HERMOSA BEACH, Calif. — Betsi Flint is a bully.
Just ask her new coach, Jordan Cheng.
“She’s got this effect against her opponents. She bullied us,” Cheng said of Flint, and the 17-21, 19-21 loss she helped deliver to Kelly Claes and Sarah Sponcil last August. “There was no stopping, there was no slowing down. It was just this gritty mentality: I’m going to beat you guys.”
Flint’s name came up early, and it came up fast, then, when Claes sat down to make a list of potential partners heading into the Paris Olympic quad.
Claes and Flint met to chat about goals and mindsets in November and December, and “I thought we clicked pretty quick,” said Claes, the 26-year-old product of Placentia, California. “She’s all in, which I love.”
But beyond Flint being all in, beyond the personality connection, beyond the fact that Flint’s skill set is a perfect complement to that of Claes’, there was one question with an obvious answer that Claes couldn’t ignore.
“Who do I not want to play against?” She asked herself. And the answer was always the same: Betsi Flint.
“I’ve always struggled against Betsi and Emily [Day],” the 6-foot-2 Claes said. “They always keep you on your toes. You don’t know what’s coming. Other teams, you know their tendencies, you know what to expect, and I felt more of that energy coming from Betsi.”
No longer, then, will Claes have a fear of who’s on the other side of the net, for the only player who could ever produce it is now playing alongside her.
“We’ve gotten to compete once or twice now and I’ve gotten to feel that on the other side and I love it,” Claes said.
Claes and and the 5-foot-10 Flint teaming up has produced a cascading domino effect through the rest of the women’s partnerships.
Sponcil, with whom Claes tied for ninth in the Tokyo Olympics, will play in 2022 with Terese Cannon. Day, Flint’s good friend and longtime partner, is set to play — perhaps mostly domestic — with Olympic gold-medalist April Ross. Ross’ Olympic partner, Alix Klineman, is recovering from shoulder surgery and is out for the foreseeable future. So the only top women’s team on the AVP who remained together are 24-year-olds Kristen Nuss and Taryn Kloth.
After all of that reorganizing, the new No. 1 team representing the USA on the Volleyball World Beach Pro Tour will be Claes and Flint, uncharted territory for both.
“I was really excited when Kelly called, especially the long-term commitment of going for Paris,” said Flint, who is 29 and competed collegiately for Loyola Marymount. “Obviously the main goal is to win tournaments and building chemistry together. It was easy and it was hard because I love Emily, but Kelly’s obviously awesome and she’s an Olympian, she’s experienced.
“We’ve played each other a bunch of times and it’s always a battle. She has the nastiest on-two game. Kelly’s energy is always so great, and it’s been fun to play with already.”

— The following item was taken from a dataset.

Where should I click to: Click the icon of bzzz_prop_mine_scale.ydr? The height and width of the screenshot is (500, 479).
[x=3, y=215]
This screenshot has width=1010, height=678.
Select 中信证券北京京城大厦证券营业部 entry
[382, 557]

The two make for a seamless fit, both in skill set and personality. Already, Cheng sees Flint as an ultimate teammate, someone who will do or say whatever is needed to put Claes in the best position possible to succeed. She’s running sprints after practice, showing up early on a Wednesday morning for a one-on-one session, asking for more film. She’s a superb passer, someone who will allow Claes to remain the world’s most dangerous option threat. Her hands are some of the best in America, making it possible to run a creative offense with variations in tempo and spacing. They’re both magnificent servers.

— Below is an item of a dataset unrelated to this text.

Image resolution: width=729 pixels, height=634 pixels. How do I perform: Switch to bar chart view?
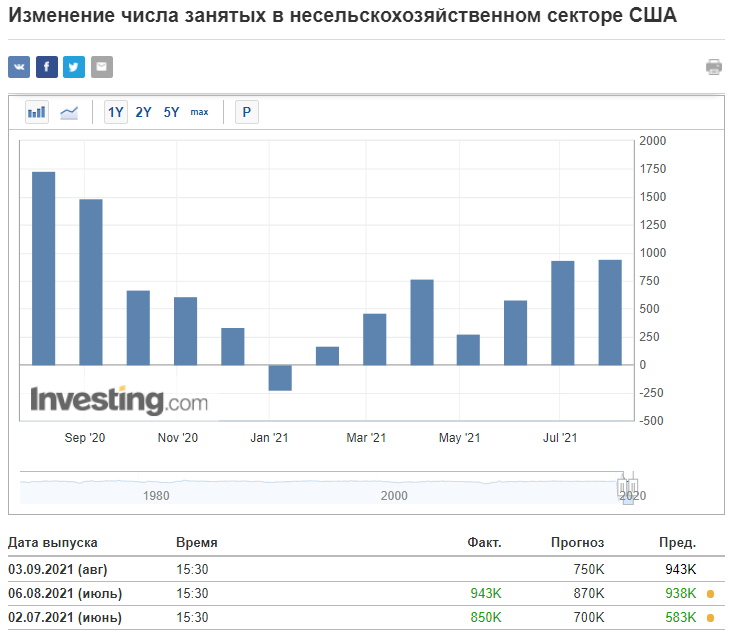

In short: They’re going to be very, very good.
“It’s nice being able to be on the other side of someone who goes on two,” Flint said. “And Kelly’s really solid siding out so it’s going to be tough for teams to game plan.”
Should the schedule remain the same, their season will begin with an Volleyball World Elite 16 in Rosarito, Mexico, which will be a few weeks after Claes and Cheng are married. And this year Flint will not have to skip time at LMU. Once the assistant coach alongside John Mayer, Flint decided to focus full-time on playing and being a mom to daughter Cora.
“I’d been thinking about it and I decided before Kelly called to step down,” Flint said. “It was definitely challenging juggling being a mom and coaching and playing so I decided to step down to focus on training and being a mom, and it’s just as hard. It’s really fun to focus on those things.”
With two months still to go before the start of the season, the biggest challenge, with all of the excitement that comes with a fresh start with a new partner and an unwritten Olympic quad, is not going too hard, too soon.
“It’s the honeymoon period. It’s great,” Claes, a two-time National Champion at USC, said. “I’m still pretty antsy. We’re still going kind of slow. We’ve competed against two other teams and I want to compete for the next four hours. It’s like: We need to work on A, B, and C, how do we communicate, how do we bring the best out of each other, and that takes time and conversations.
“But I’m antsy to compete together because that’s the most fun, being on the court together and strategizing and being this united team and united front and going to battle together. It’s what I love about this sport and I’m really excited to do it with Betsi.”